Pseudotachylyte in muscovite-bearing quartzite: Coseismic friction-induced melting and plastic deformation of quartz

Abstract

Thin (0.5–2 mm thick) pseudotachylyte veins occur within muscovite-bearing (∼10% volume), amphibolite-facies quartzites of the Schneeberg Normal Fault Zone (Austroalpine, Southern Tyrol, Italy). Pseudotachylytes are associated with precursor localized plastic microshear zones (50–150 μm thick) developed sub-parallel to the host-rock foliation and with conjugate sets oriented at a high angle to the foliation. Such microshear zones are characterized by recrystallization to ultrafine-grained (1–2 μm grain size) mosaic aggregates of quartz showing a transition from a host-controlled to a random crystallographic preferred orientation towards the shear zone interior. Subsequent coseismic slip mainly exploited these microshear zones. Microstructural analysis provides evidence of extensive friction-induced melting of the muscovite-bearing quartzite, producing a bimodal melt composition.
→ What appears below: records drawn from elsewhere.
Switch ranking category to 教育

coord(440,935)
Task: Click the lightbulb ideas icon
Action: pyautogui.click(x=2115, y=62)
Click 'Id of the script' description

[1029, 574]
First, the host-rock muscovite was completely melted and subsequently crystallized, mainly as K-feldspar. Then, about 60% volume of the ultrafine-grained quartz underwent melting and crystallized as spherulitic rims (mostly consisting of quartz ± Ti ± Fe) around melt-corroded quartz clasts. The two melts show immiscibility structures in the major injection veins exploiting microshear zones at high angles to the quartzite foliation. In contrast, they were mechanically mixed during flow along the main fault veins.